WASHINGTON - June 30 - The following health-care policy specialists are available for interviews on the new Clinton plan for Medicare:

DON McCANNE, M.D., (949) 493-3714, dmccanne@fea.net, www.medicare4all.org
A member of the National Coalition to Protect, Improve and Expand Medicare, Dr. McCanne said today: "Including prescription coverage in Medicare is definitely a step in the right direction, but it is still inadequate because it leaves too much of the cost as out-of-pocket expenses which will remain unaffordable even for moderate income Medicare recipients. The direction we should be moving towards is fixing Medicare and expanding it to cover all of us. The American health-care system is a disaster now, between the 43 million uninsured people and the damage wrought by the market approach to health care. We need comprehensive reform and a change to methods of cost containment that are patient-oriented."

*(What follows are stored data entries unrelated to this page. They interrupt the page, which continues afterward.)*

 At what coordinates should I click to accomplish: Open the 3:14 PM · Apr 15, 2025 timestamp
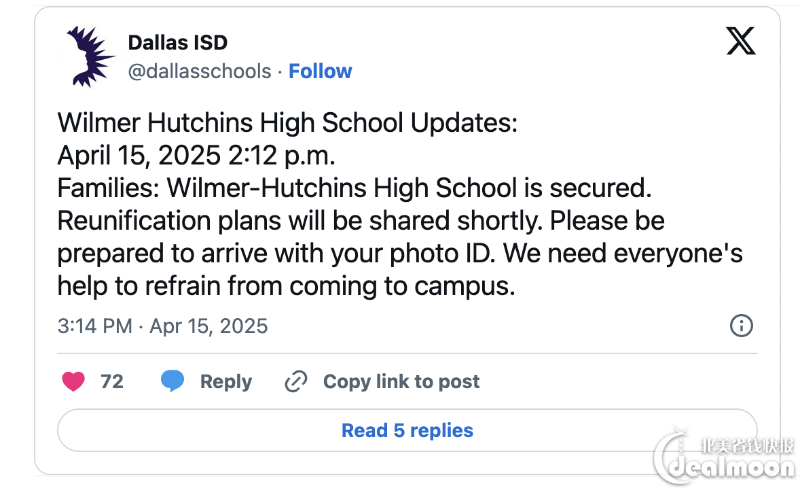point(162,326)
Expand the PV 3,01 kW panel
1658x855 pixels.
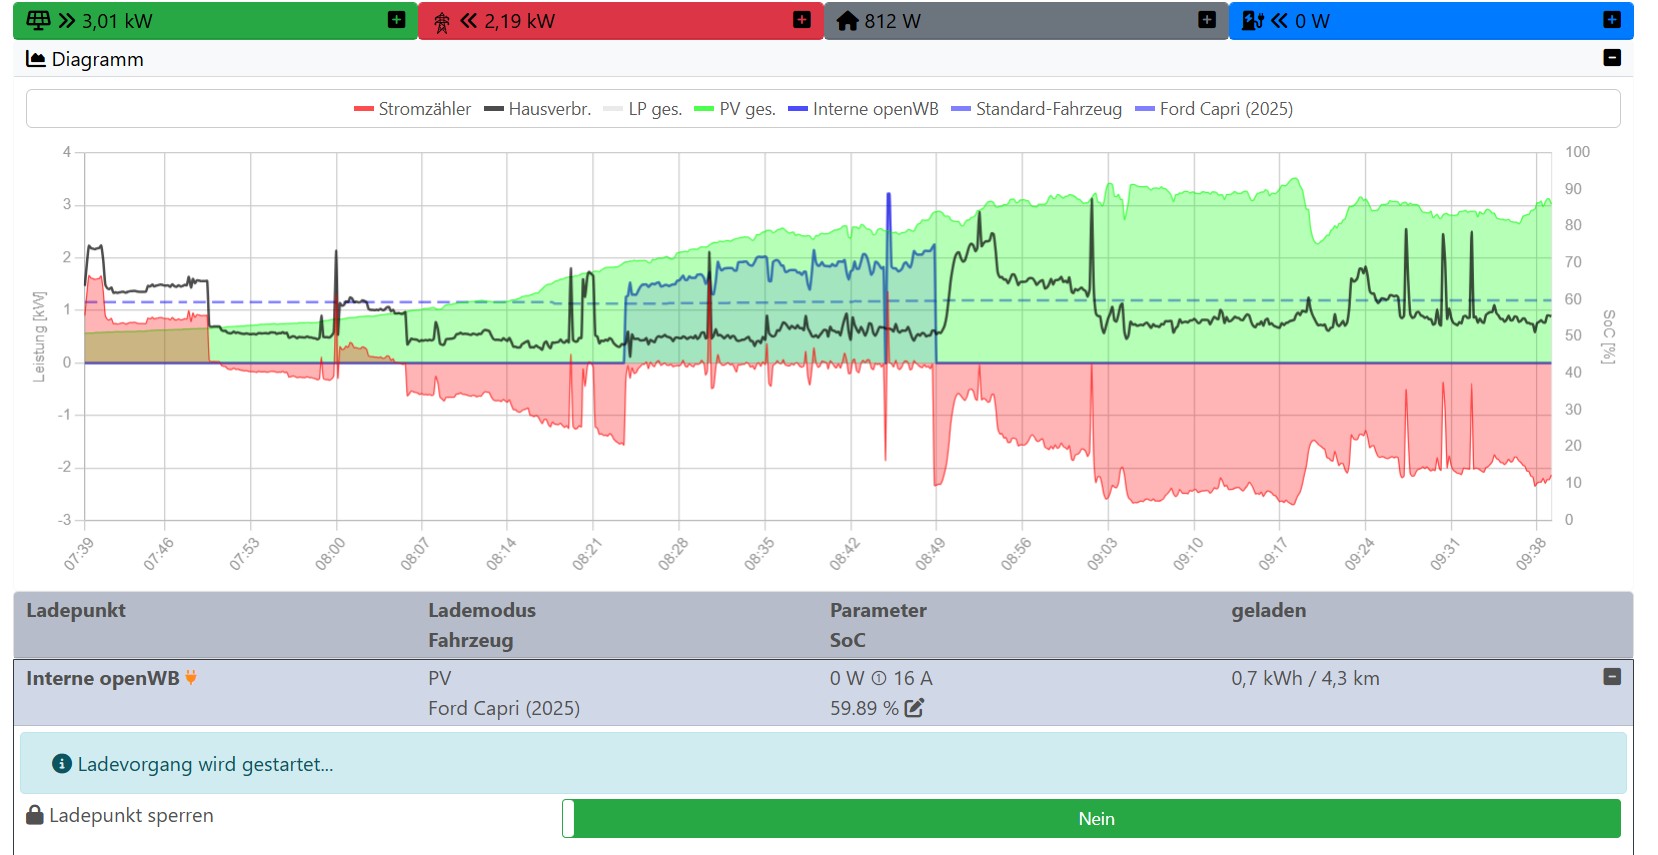click(396, 20)
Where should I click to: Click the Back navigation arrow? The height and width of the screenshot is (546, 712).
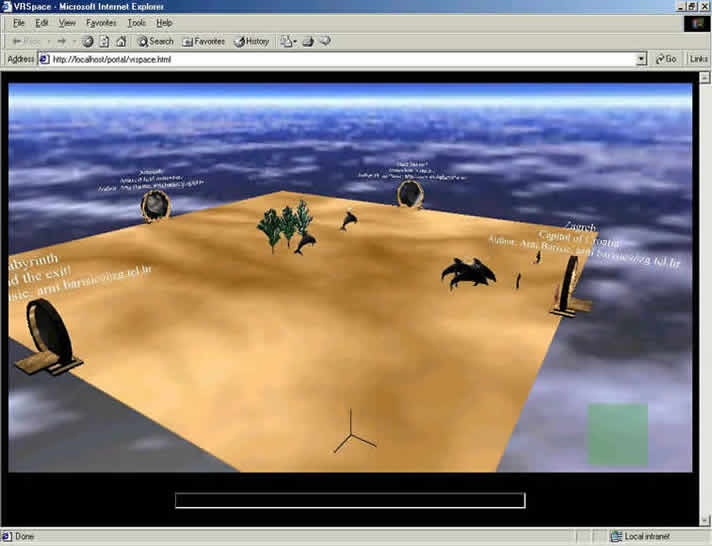(x=24, y=41)
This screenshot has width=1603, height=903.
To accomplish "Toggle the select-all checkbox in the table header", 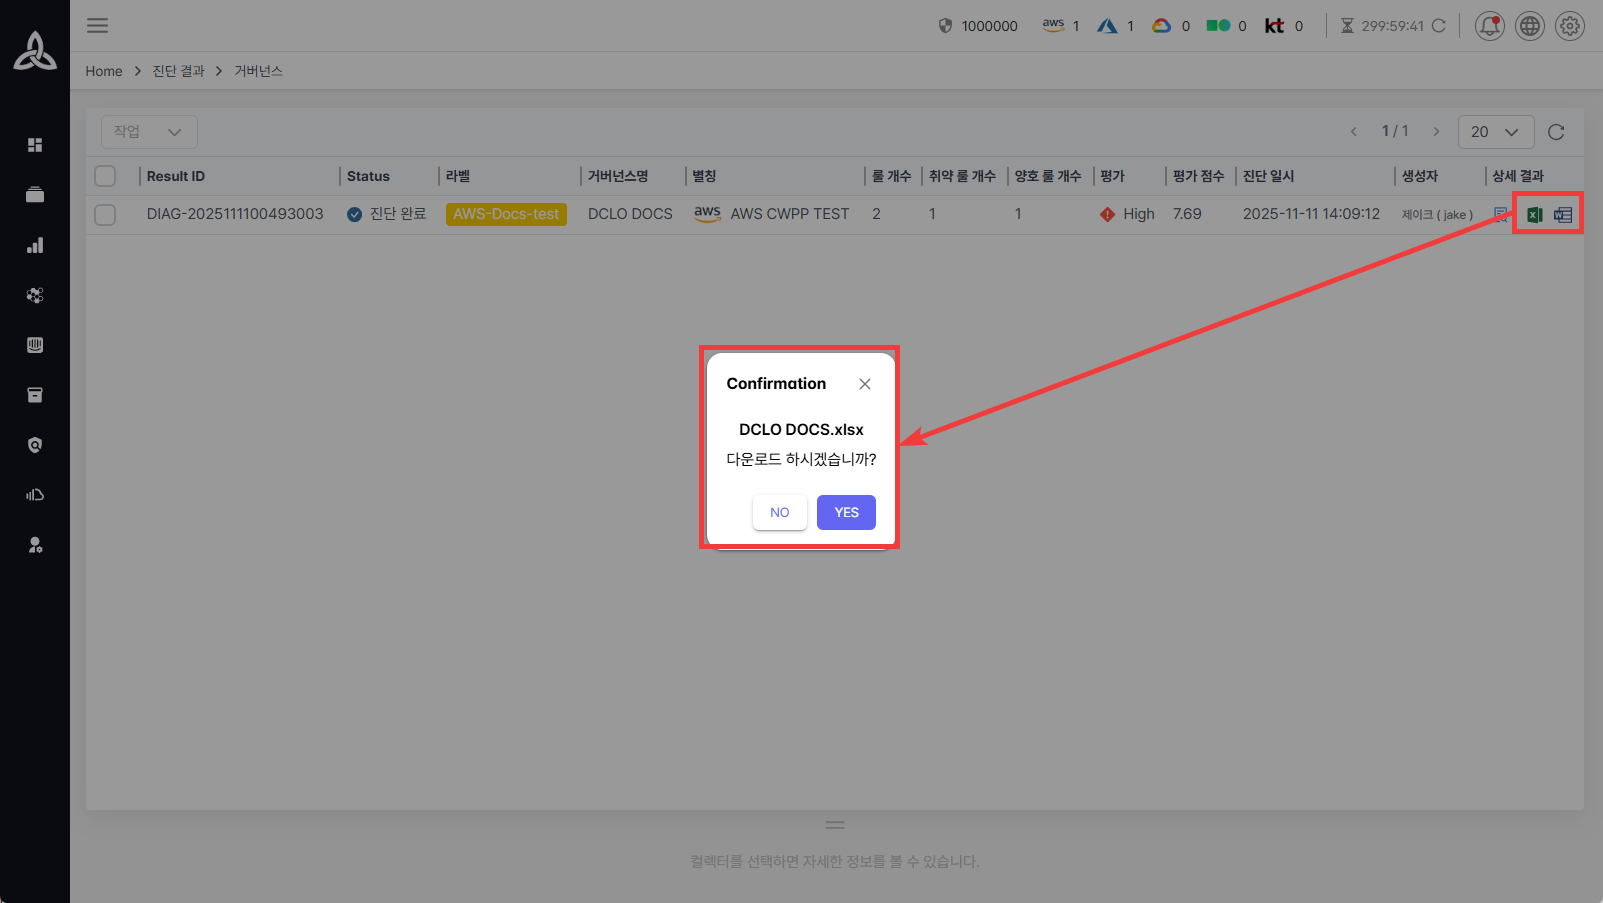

GAIL SHEARER, (202) 462-6262 ext 1113, sheaga@consumer.org, http://www.consumersunion.org
Director of Health Policy Analysis for Consumers Union, Shearer said today: "The president's proposal is a much better value than the current Medigap policies many Medicare recipients have. Under Medigap, a typical 75-year-old pays $1,800 for prescription coverage and gets at most $1,250 of benefits per year. However, we are concerned about the voluntary nature of the president's proposal. Ideally, prescription drugs would be covered for all, just like doctor and hospital bills. If only those in need elect coverage, premiums collected will not cover as large a portion of costs as anticipated, thus spiraling premiums."

JOHN HESS, (212) 866-8699
A retired New York Times reporter, currently a radio commentator and an analyst on the economics of aging, Hess said: "The Clinton administration's proposals for Medicare are pure election-year posturing. There is no talk of Medicare reform even reaching Congress this year. Moreover, the proposals fail to address the central problem -- the nonstop rise in the price of prescription medicines. Someone has to have the courage to lower the boom on the pharmaceutical industry and start controlling the price of these medications. The first thing that will happen if the government pays for prescriptions is that employers who now cover all or most of the cost of brand-name drugs -- which are in many instances much better than generic counterparts -- will drop that coverage. The government in the meantime would have a limit on how much per year they will cover and the premium would come out of our Social Security checks on top of the increased premium that will be charged for Medicare. Employers will be better off, the drug companies will be better off, but people who now have better coverage from their employers and Medigap coverage -- and those with drug bills that exceed the proposed limits on government coverage -- would be worse off."